### [Short task]
Please edit the records starting at the line containing "Click the OPEN button on banner ad" and ending with the last of the records, changing "banner ad" to "advertising banner" and leaving everything else unchanged. Return only those lines, without the pictures.

>> begin

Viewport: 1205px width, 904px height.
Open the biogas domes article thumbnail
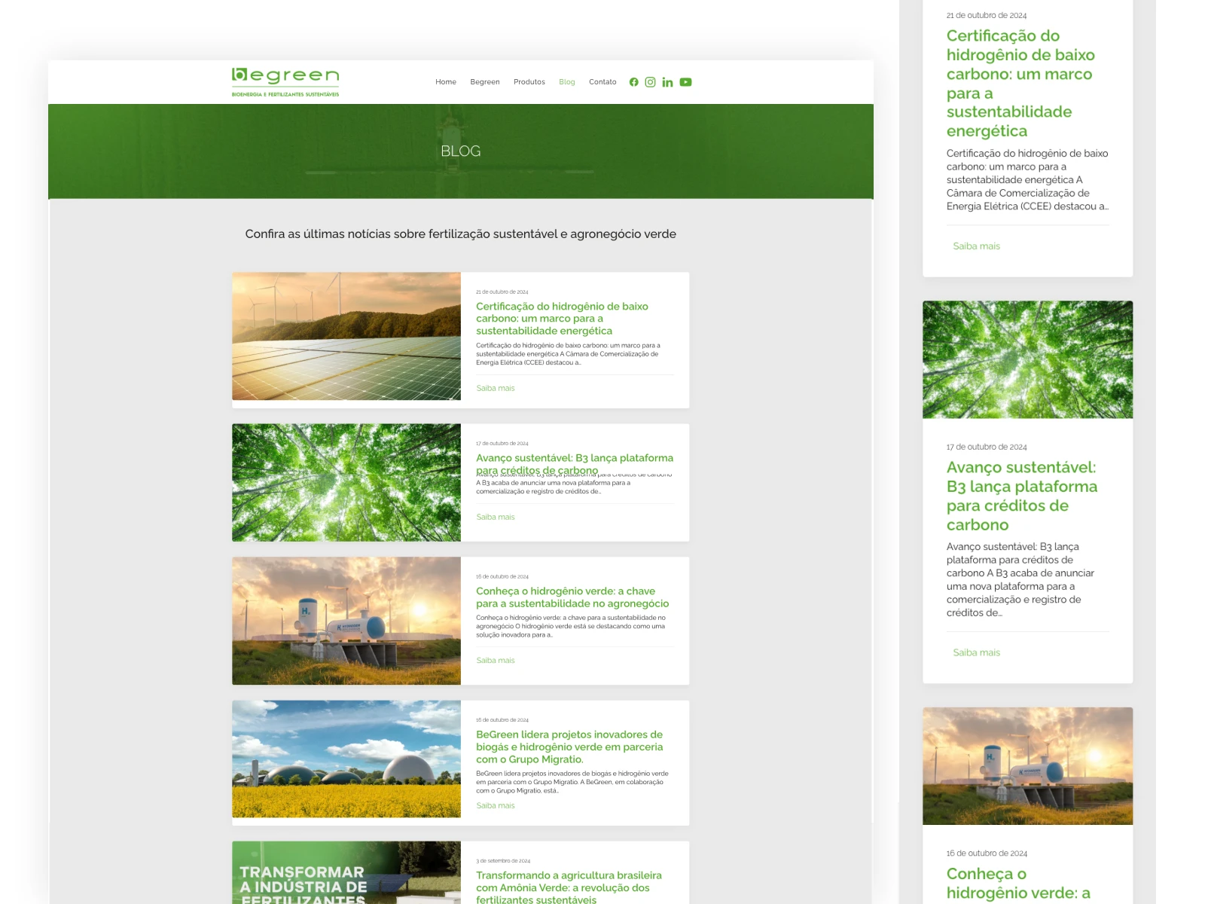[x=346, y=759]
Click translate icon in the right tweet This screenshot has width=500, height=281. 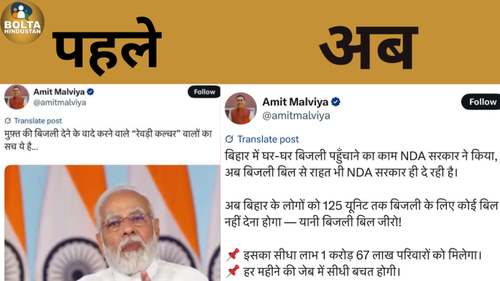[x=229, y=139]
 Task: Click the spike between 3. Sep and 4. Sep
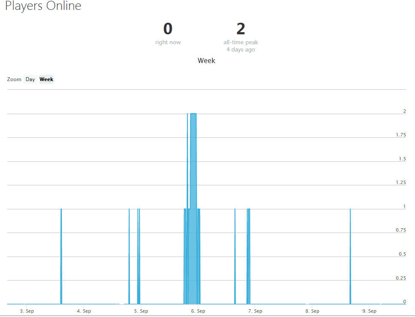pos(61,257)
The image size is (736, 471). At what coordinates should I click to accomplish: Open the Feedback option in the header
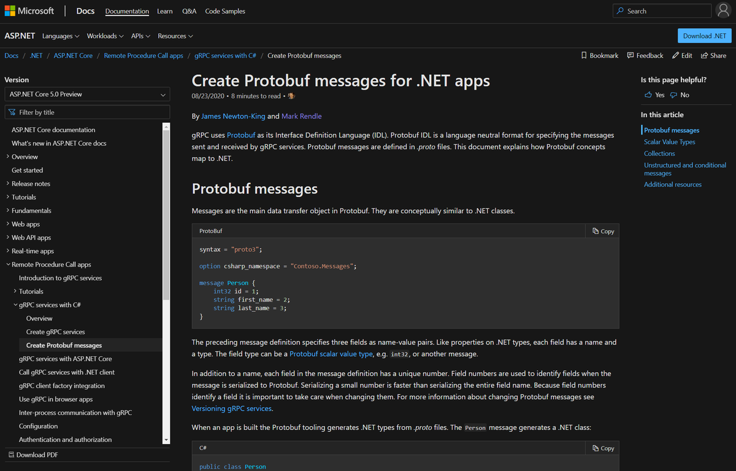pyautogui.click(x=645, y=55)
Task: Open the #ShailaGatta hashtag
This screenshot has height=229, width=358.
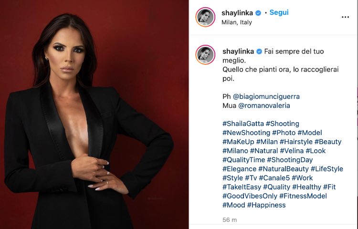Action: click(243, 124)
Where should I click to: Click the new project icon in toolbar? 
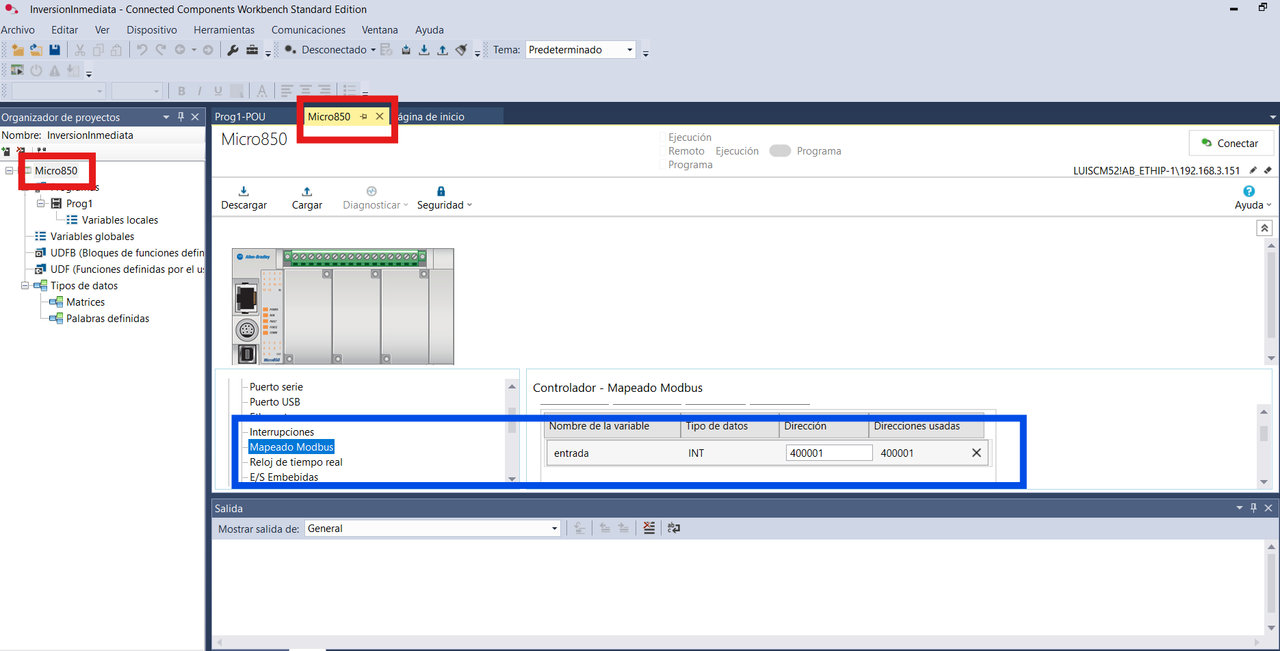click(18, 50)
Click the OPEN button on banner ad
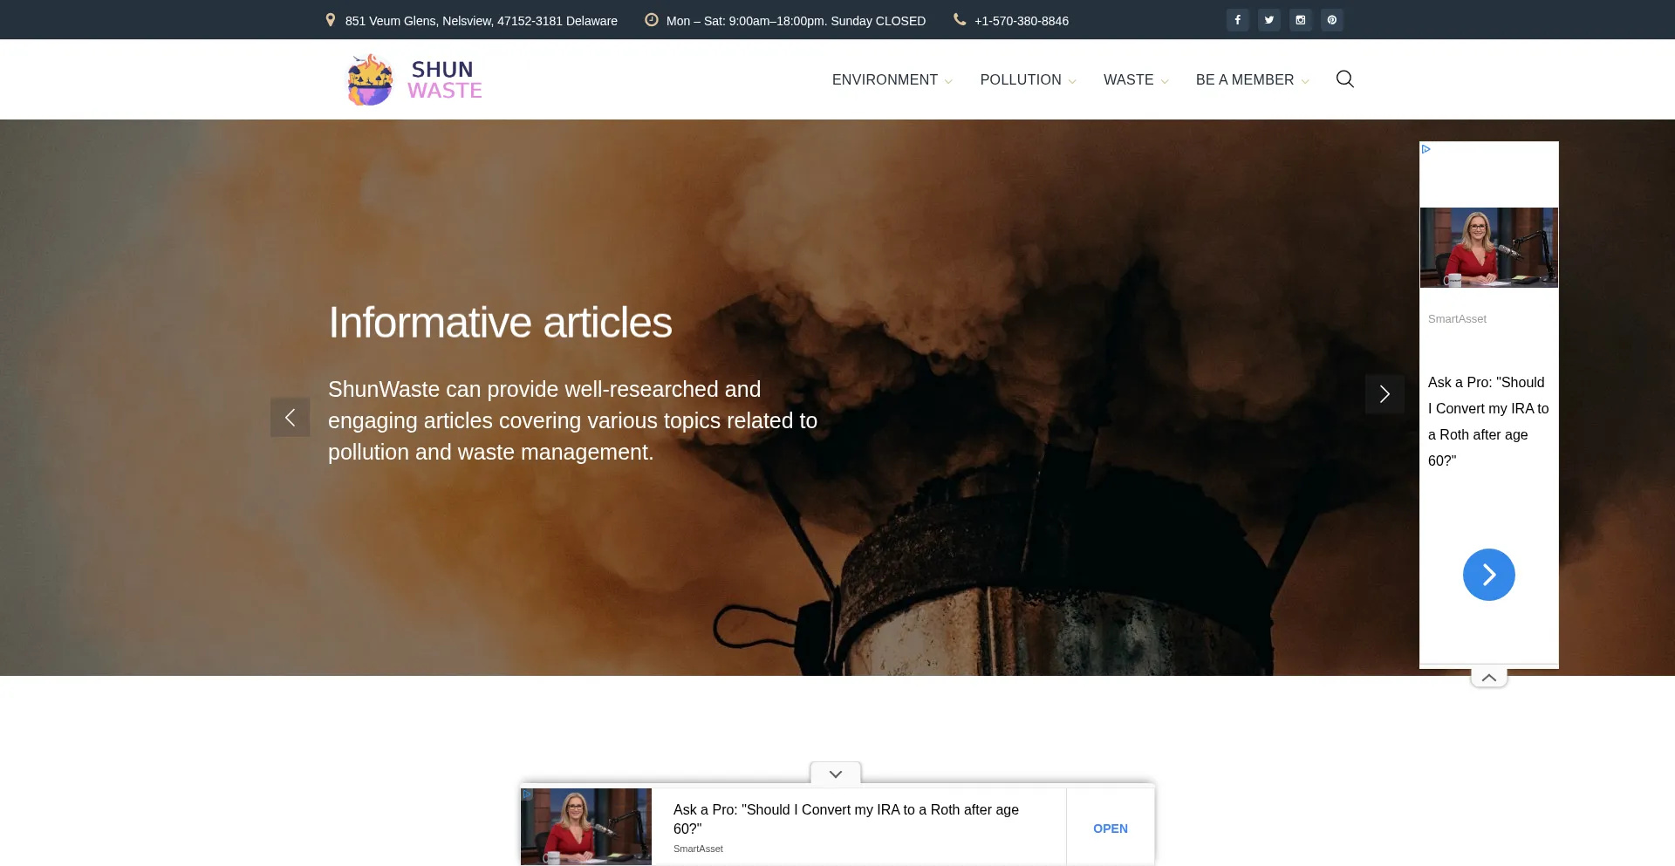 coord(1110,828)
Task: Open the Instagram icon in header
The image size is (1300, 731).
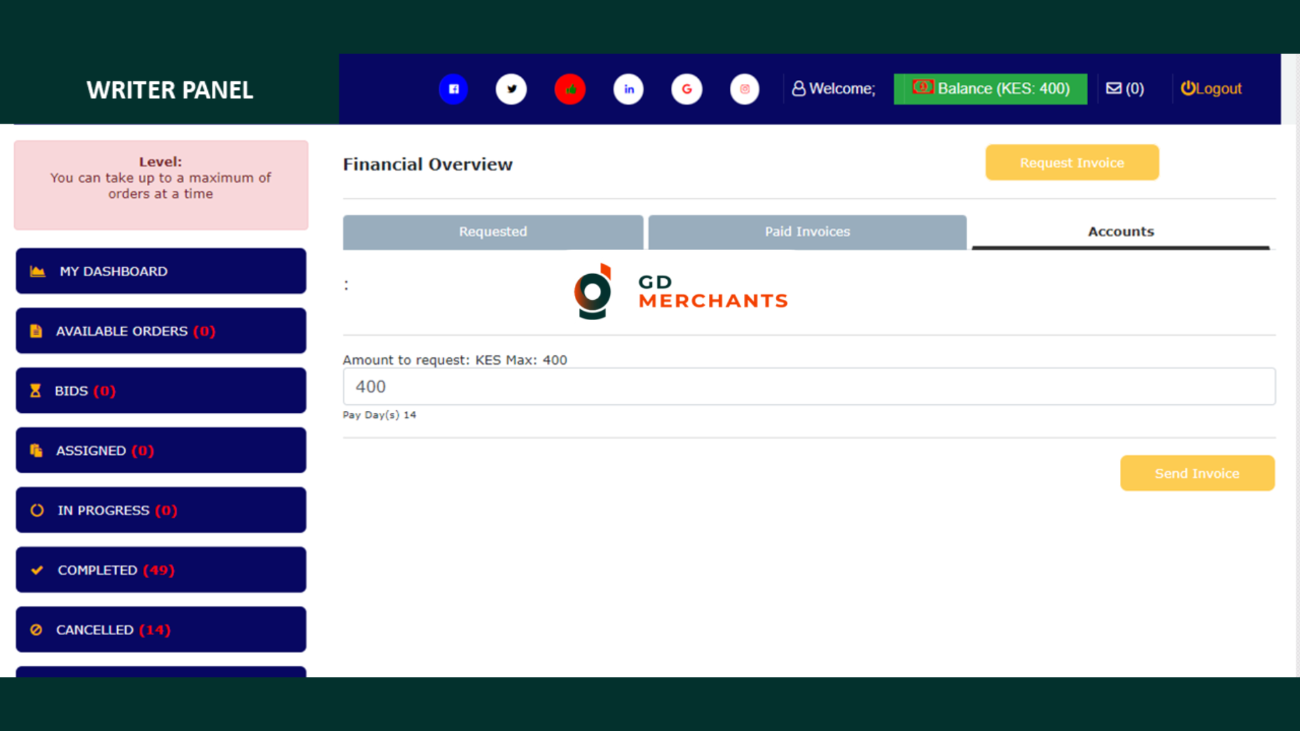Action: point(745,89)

>> end

### [Answer for the task]
Click the OPEN button on advertising banner
 coord(1110,828)
Task: Open the Instagram icon in header
The image size is (1300, 731).
Action: point(745,89)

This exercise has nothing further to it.